We’re in a Danger Zone for Investors Over the Long-Term

By Rob Isbitts via Iris.xyz

Investment markets can be confusing. To try to cut through the chatter and investment slang, we present this monthly view to you. We want to give you a 50,000-foot view of market conditions updated as our view evolves.

Currently, our Investment Climate Indicator remains at Stormy. Stormy means that bear market rules apply, and we believe could be a period of wealth destruction.

Are the Machines Winning?

I have been in the investment business since 1986 and have been a Chief Investment Officer for over 20 years.  And I cannot recall a time in which the stock market was both this dangerous and fruitful at the same time. Yes, we’ve always had volatility (well, except maybe in 2017 when it took a “gap year” like kids do after high school).  But volatility today is different. It is driven in large part by value-insensitive market players that care far less about what they are buying than that they are buying it, or selling it, or both within minutes.
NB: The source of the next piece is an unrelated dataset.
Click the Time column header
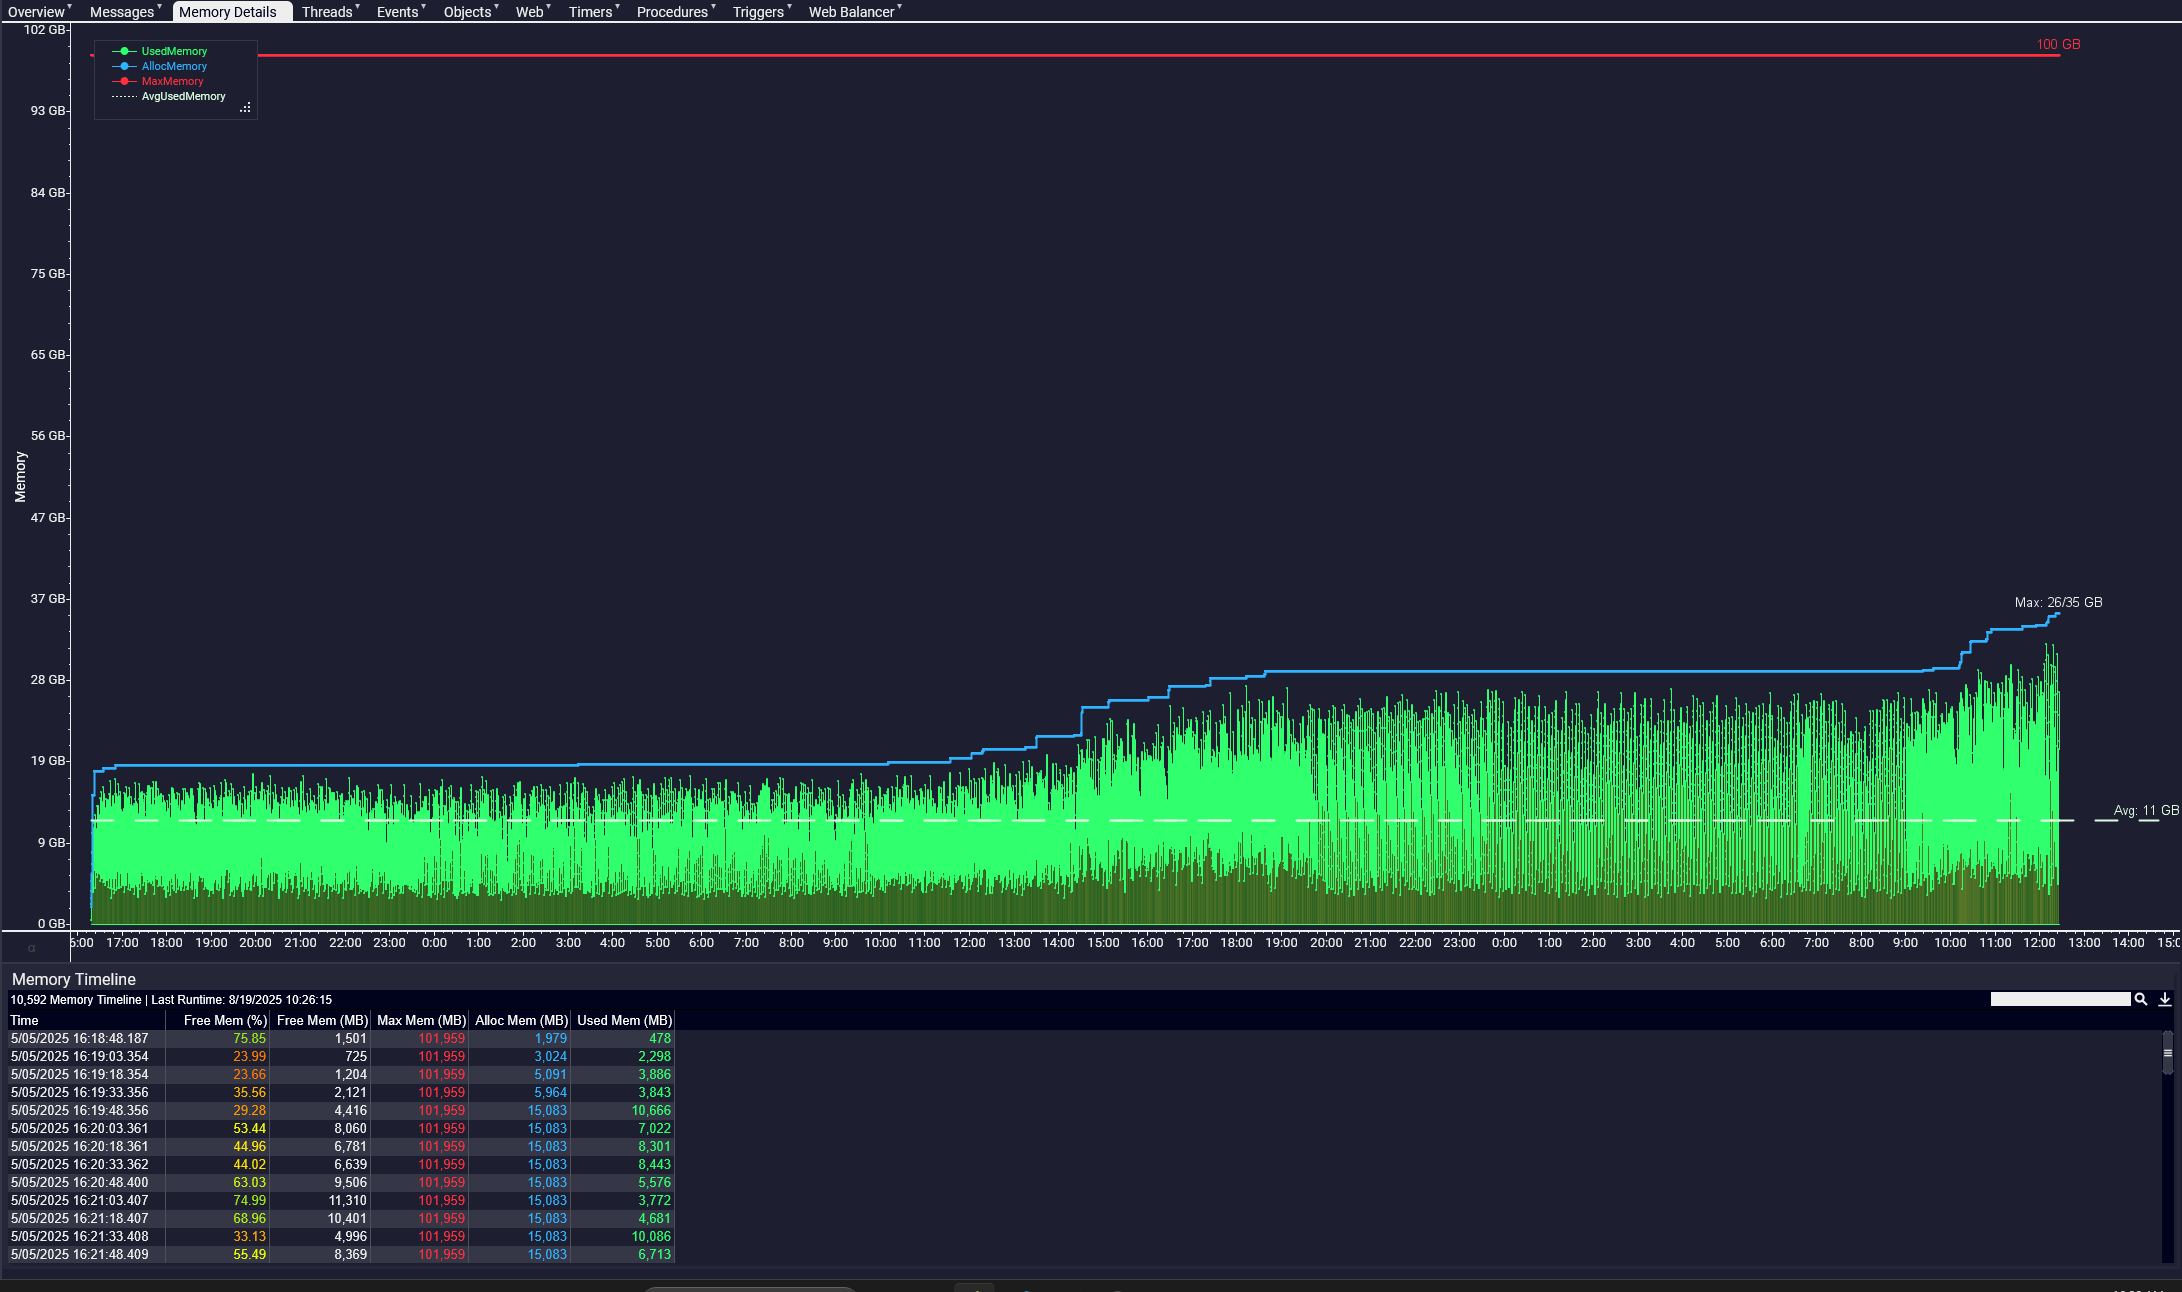Viewport: 2182px width, 1292px height. (25, 1020)
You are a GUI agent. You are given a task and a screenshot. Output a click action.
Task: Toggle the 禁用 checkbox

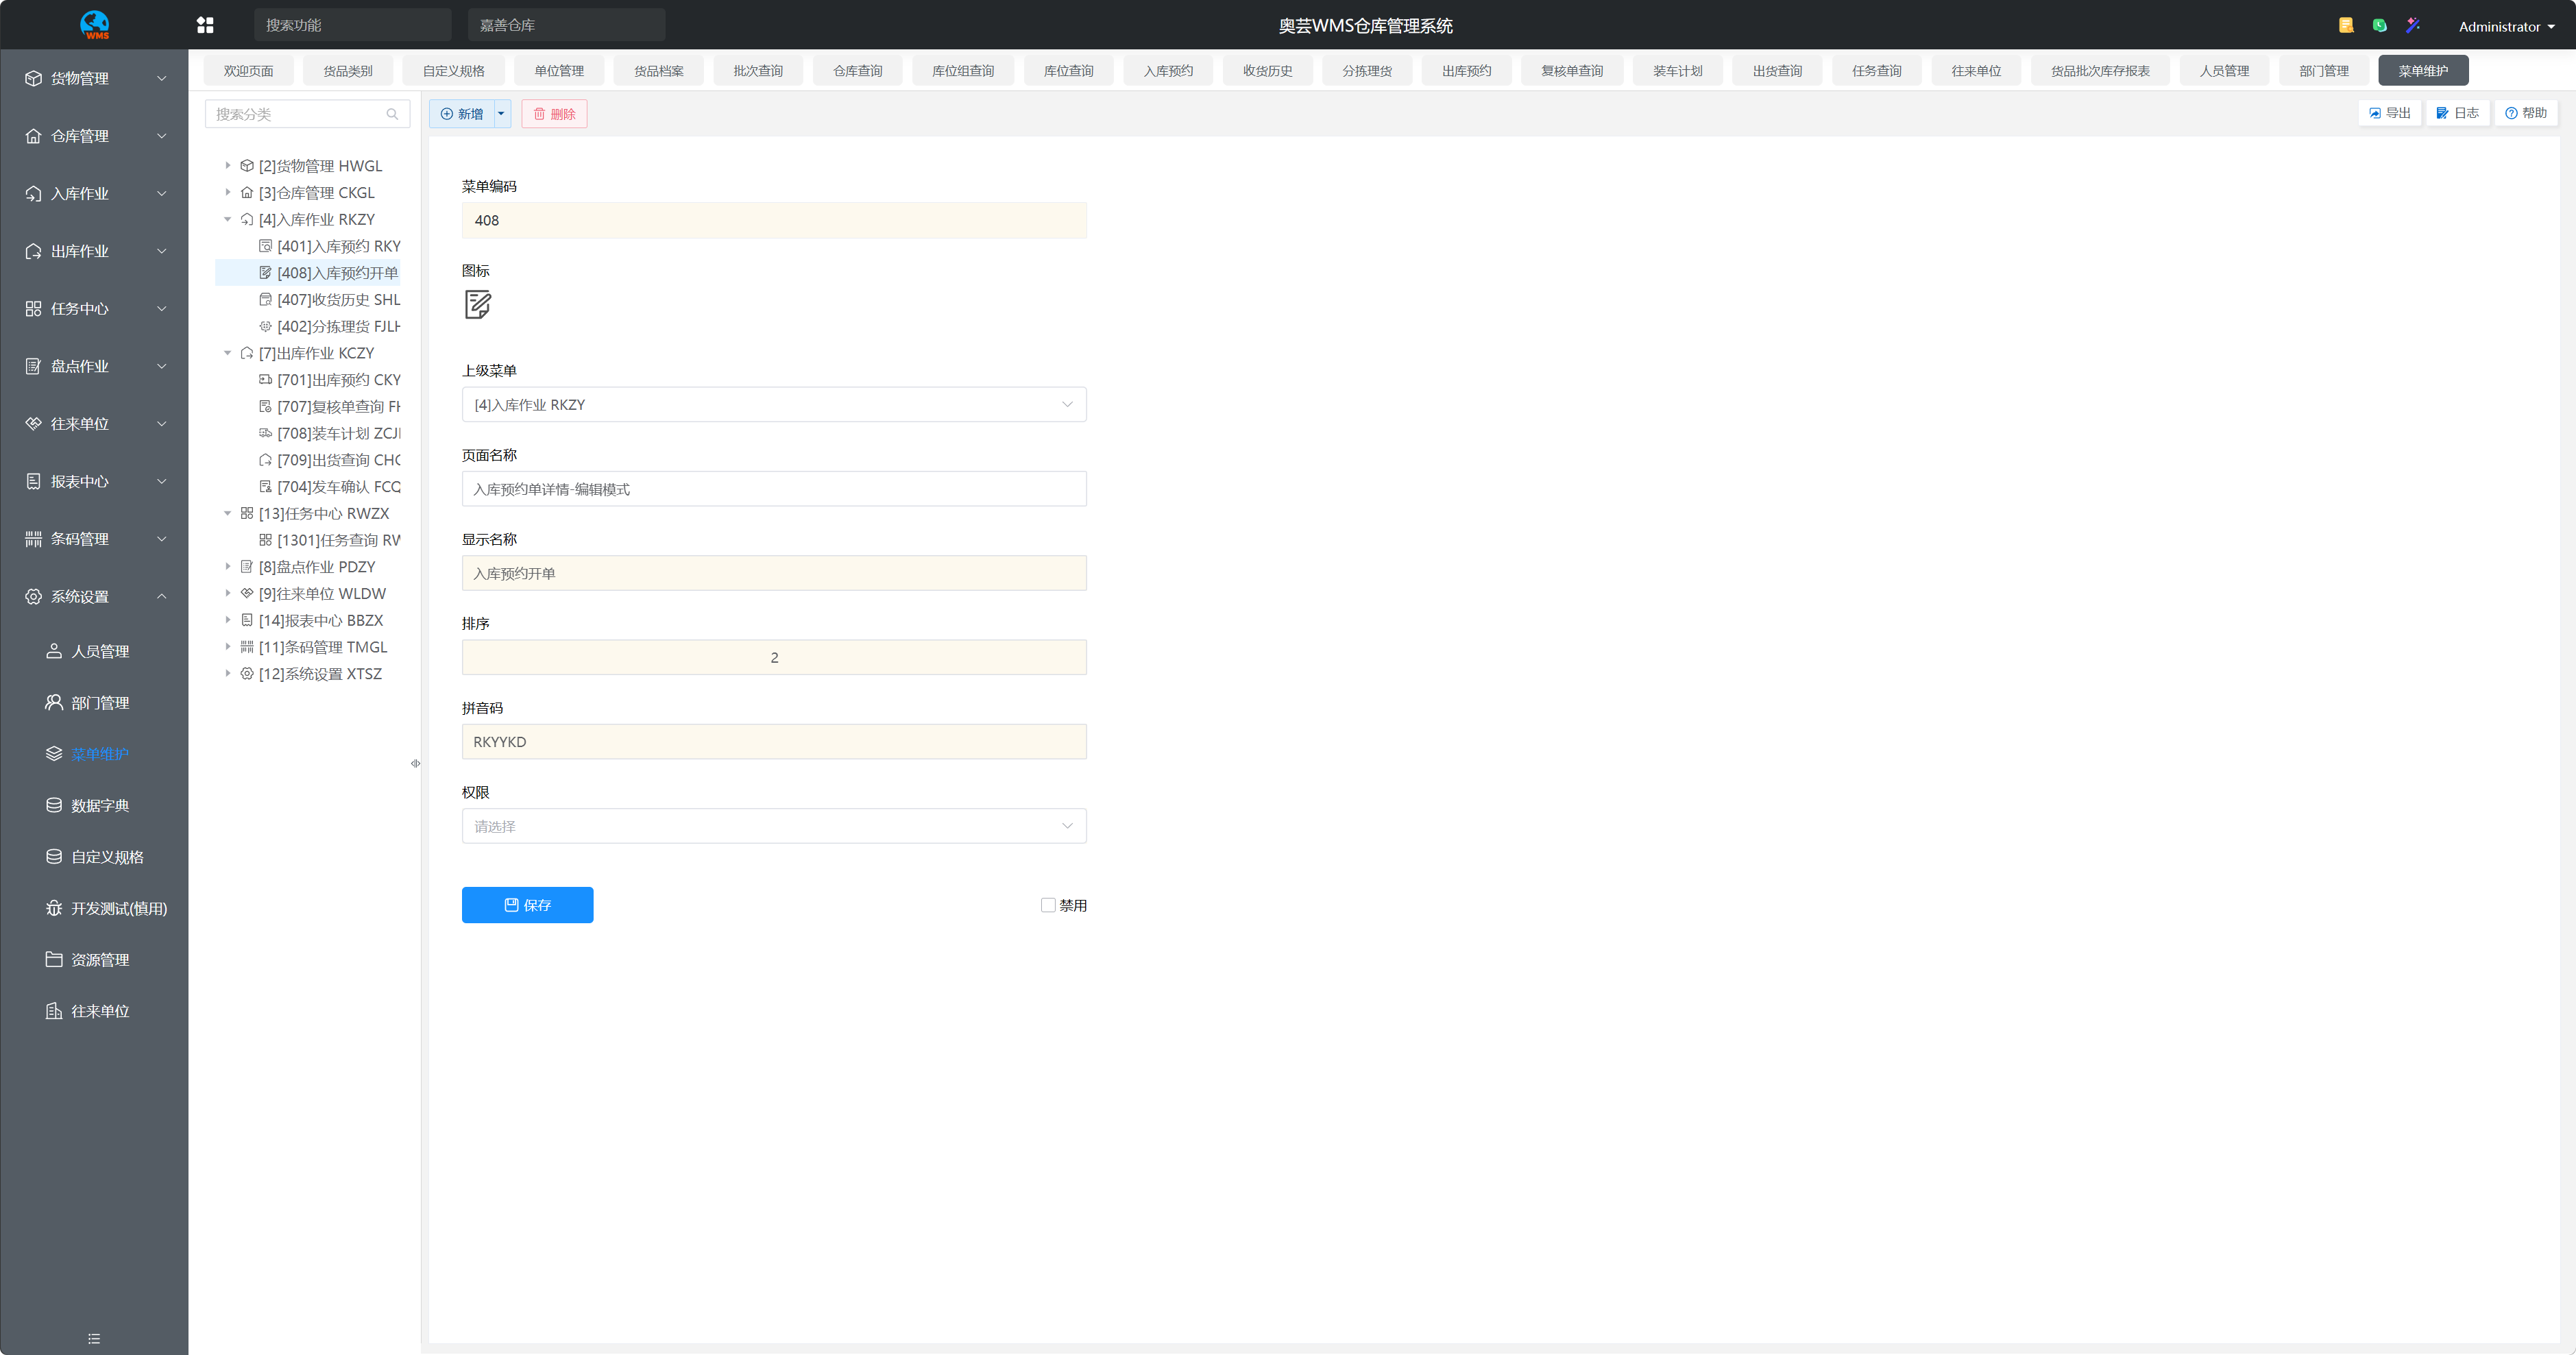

This is what the financial advisor of today and their clients must come to grips with. And it is a blessing and a curse. But more than anything, I think it creates confusion and overconfidence. Those two things are related because the investor and advisor conflate success in the stock market over a short, fixed period of time (a calendar year, a quarter, etc.) without considering that markets are, like life, inherently cyclical.

This is a great time to really hone in on one’s true objectives for their accumulated wealth, and make darn well sure that their approach to the 21st Century realities of high-frequency trading, massive amounts of assets invested similarly (S&P 500, we’re talking to you!), and an economy that continues to take advantage of every opportunity to exploit what is left of the “easy money” central bank policies of the past decade. Put it all together, and it spells, again, a market that is fruitful…until it quickly turns dangerous.

December 2018 was a crash-test of sorts. I don’t know when the next one will be, but I do hope you saw that as a great time to take account of what you own, why you own it, and draw a straight line between that portfolio and your ultimate objectives for those assets.